Allergic rhinitis (AR) is an inflammatory disease mediated by immunoglobulin E (IgE) following exposure of the nasal mucosa to an allergen. Glycophosphopeptical (GFP) is a molecule composed of polysaccharides of fungal origin and proteins of vegetal origin, adsorbed in an inorganic phosphate-sulfate-calcium matrix, stimulates the innate immunity, during infectious processes.
The objective of the study was to analyze the clinical response of specific immunotherapy (SIT) and the use of GFP in patients with allergic rhinitis.
An observational, retrospective, comparative and analytical study was carried out, with non-probabilistic sampling of consecutive cases.
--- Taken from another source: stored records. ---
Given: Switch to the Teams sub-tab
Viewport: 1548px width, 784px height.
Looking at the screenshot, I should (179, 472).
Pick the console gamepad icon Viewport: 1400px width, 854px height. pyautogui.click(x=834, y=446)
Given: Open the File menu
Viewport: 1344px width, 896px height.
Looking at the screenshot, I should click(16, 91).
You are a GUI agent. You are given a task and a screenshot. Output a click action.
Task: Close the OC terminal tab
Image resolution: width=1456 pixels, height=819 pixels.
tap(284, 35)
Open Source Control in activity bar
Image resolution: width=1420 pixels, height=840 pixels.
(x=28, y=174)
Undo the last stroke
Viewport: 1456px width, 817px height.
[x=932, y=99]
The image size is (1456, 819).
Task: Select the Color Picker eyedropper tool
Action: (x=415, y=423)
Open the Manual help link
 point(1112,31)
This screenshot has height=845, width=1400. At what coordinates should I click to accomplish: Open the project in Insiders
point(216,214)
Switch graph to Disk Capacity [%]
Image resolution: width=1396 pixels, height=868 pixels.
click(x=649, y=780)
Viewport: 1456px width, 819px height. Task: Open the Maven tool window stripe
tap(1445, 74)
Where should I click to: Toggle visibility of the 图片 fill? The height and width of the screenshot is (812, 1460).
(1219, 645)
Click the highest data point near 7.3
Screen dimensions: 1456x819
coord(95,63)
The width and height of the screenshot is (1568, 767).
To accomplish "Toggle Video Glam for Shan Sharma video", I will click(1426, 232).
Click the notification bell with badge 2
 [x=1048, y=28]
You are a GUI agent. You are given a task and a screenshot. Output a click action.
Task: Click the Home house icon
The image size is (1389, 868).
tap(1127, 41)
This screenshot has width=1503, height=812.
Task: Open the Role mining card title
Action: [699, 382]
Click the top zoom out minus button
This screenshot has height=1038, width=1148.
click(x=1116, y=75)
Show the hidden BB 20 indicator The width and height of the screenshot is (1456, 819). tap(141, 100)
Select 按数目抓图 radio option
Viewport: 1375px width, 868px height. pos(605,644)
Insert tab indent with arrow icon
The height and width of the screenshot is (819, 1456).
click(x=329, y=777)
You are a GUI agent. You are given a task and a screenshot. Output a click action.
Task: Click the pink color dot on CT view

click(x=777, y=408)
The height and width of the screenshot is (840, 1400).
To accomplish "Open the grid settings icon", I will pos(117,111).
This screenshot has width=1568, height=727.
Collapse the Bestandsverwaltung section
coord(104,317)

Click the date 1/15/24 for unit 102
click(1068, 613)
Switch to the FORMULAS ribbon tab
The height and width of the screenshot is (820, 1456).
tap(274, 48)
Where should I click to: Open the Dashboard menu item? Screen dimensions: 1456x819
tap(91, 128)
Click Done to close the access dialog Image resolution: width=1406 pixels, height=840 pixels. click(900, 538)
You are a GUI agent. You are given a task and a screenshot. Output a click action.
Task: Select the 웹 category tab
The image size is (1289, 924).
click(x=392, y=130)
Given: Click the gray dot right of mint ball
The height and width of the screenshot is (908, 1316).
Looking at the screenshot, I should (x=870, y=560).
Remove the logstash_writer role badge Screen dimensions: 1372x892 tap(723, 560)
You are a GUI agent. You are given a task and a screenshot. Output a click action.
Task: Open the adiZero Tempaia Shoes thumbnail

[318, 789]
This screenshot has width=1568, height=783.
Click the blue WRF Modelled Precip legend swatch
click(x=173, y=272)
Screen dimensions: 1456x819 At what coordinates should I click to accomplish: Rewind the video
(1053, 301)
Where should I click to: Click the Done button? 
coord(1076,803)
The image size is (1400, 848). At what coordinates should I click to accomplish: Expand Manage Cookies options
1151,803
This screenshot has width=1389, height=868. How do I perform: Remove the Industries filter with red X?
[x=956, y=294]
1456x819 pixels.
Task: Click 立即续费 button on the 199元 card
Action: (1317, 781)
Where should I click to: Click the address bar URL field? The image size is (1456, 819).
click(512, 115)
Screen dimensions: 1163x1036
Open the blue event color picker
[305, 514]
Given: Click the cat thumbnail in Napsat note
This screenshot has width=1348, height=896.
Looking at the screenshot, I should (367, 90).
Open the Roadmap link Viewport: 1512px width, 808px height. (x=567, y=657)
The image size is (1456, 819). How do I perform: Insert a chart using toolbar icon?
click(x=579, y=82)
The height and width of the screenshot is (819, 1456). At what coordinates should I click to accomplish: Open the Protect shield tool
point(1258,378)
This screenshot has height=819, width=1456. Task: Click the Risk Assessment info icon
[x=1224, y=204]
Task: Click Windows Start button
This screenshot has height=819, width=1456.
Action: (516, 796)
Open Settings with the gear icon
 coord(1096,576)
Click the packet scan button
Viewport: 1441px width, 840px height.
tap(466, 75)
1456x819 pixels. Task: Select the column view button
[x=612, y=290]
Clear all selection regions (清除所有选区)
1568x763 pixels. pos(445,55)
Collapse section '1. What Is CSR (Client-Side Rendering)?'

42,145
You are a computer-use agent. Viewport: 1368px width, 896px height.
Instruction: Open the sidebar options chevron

We reviewed records of patients diagnosed with allergic rhinitis treated at least 6 months with GFP and SIT. Descriptive statistics, Student's t and Wilcoxon's test were used for comparation.
The total group was 22 (36.6%) men and 38 (63.3%) women, with a mean age of 31 years (4-58), the group with SIT 9 (30%) men and 21 (70%) women; The SIT + GFP group with 13 (43.3%) men and 17 (56.6%) women. The two groups presented clinical improvement, related to the number of infections and improvement of symptoms. When comparing both groups (SIT vs. SIT + GFP) after treatment, there were no statistically significant differences related to the number of infections (P < 0.061) and no significant differences between the change in the ARIA score in the group with SIT (P = 0.536) and SIT + GFP (P = 0.619).
GFP added to SIT does not produce superior clinical improvement in patients with allergic rhinitis compared to SIT alone.